WHAT THE EXERCISE ASKS:
Pictures appear among the records. Write out all else exactly as it stands.

START DATA PROVIDED

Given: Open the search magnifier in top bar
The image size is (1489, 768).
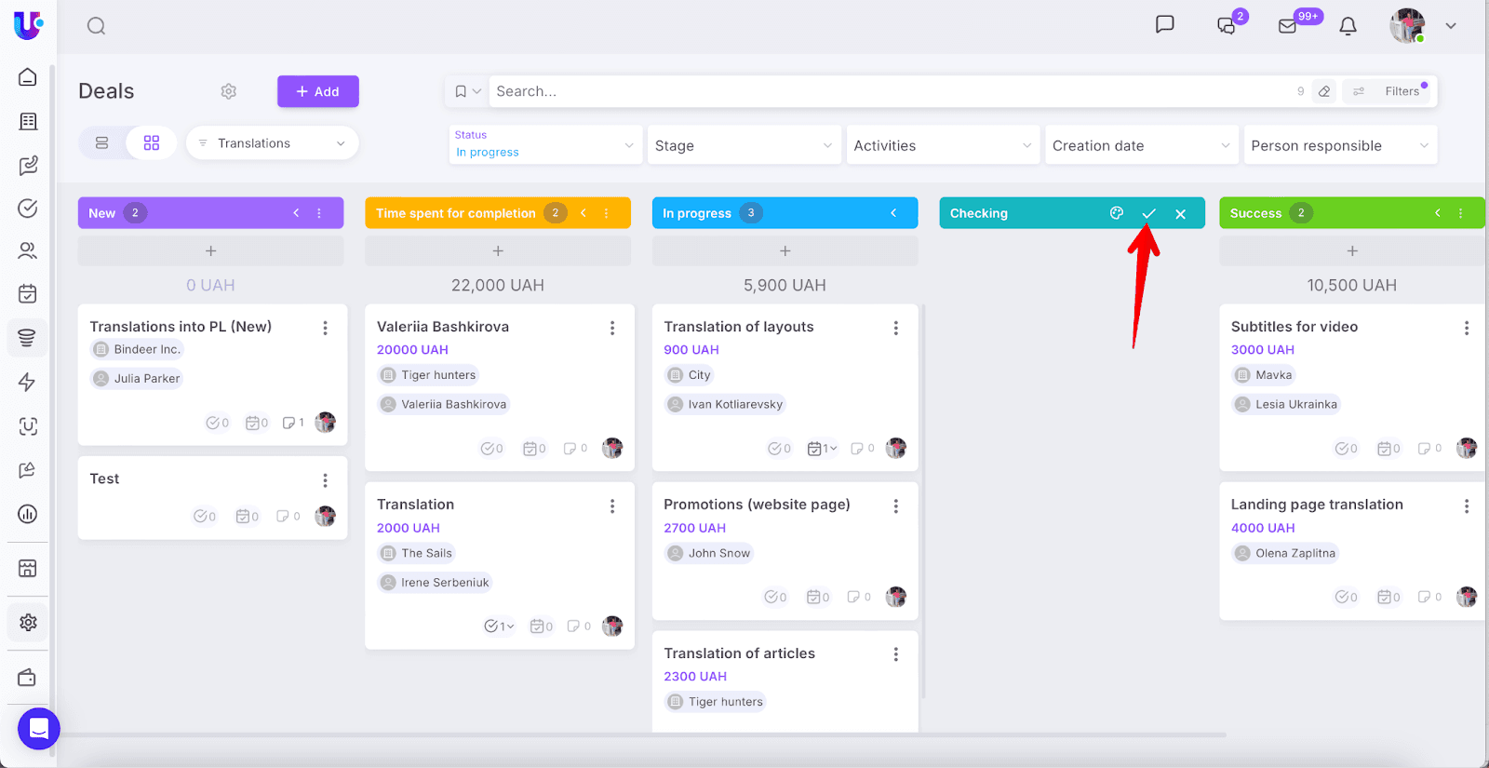Looking at the screenshot, I should [96, 26].
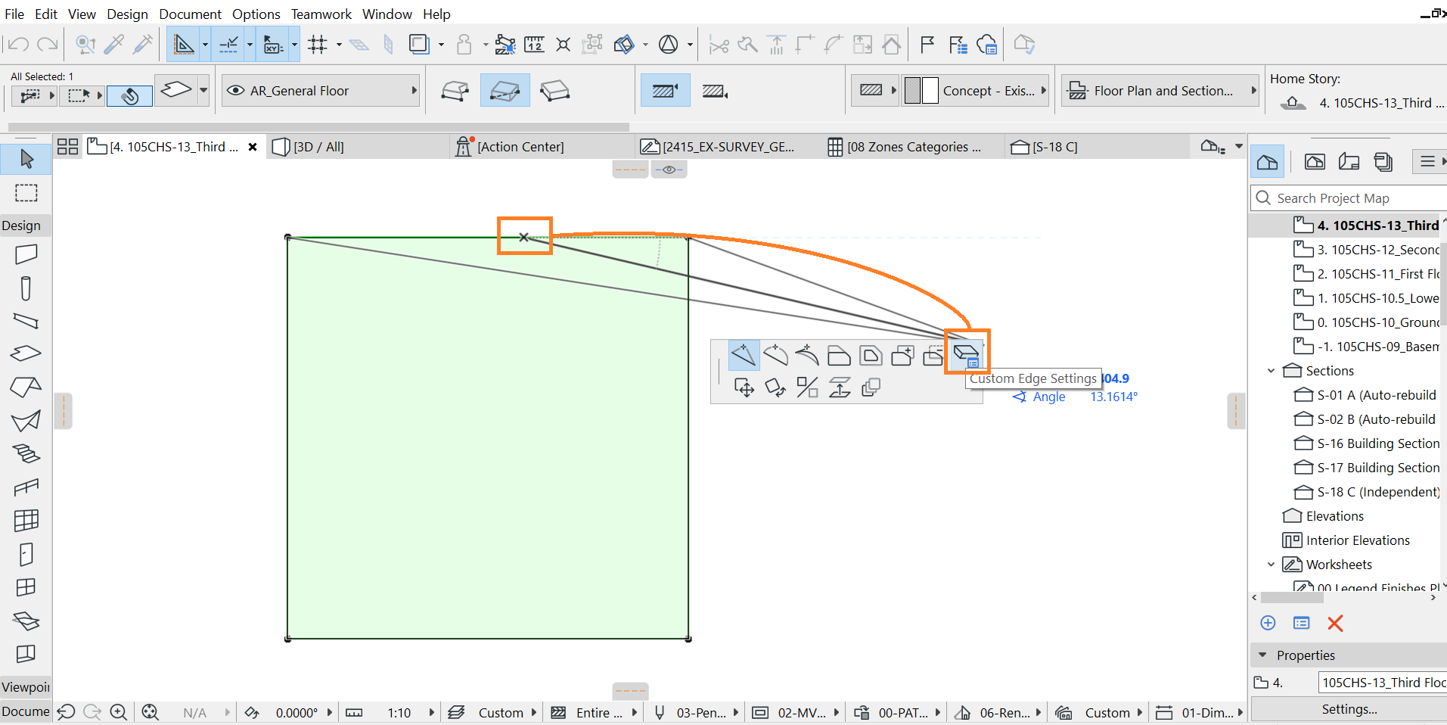Select the Stair tool in toolbox

click(x=26, y=454)
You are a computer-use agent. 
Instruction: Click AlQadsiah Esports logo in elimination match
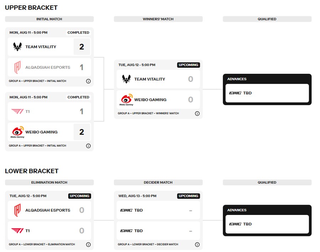(x=17, y=210)
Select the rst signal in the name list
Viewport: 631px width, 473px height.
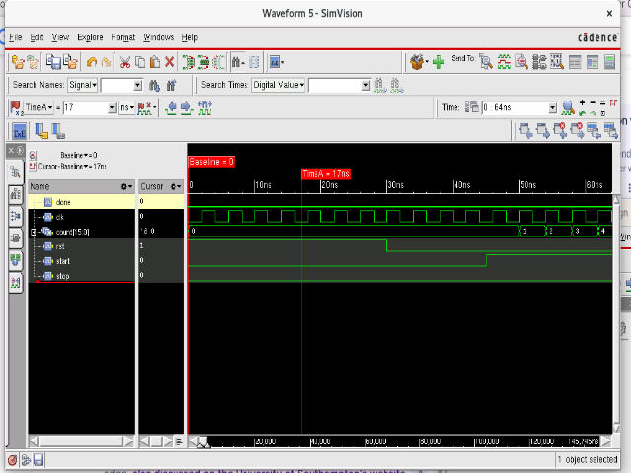60,245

END DATA PROVIDED

WORKED SOLUTION:
Given: Open the search magnifier in top bar
The image size is (1489, 768).
Looking at the screenshot, I should [96, 26].
Select the Stair tool in toolbox

click(x=26, y=454)
You are a computer-use agent. 
Instruction: Click AlQadsiah Esports logo in elimination match
(x=17, y=210)
Select the rst signal in the name list
Viewport: 631px width, 473px height.
60,245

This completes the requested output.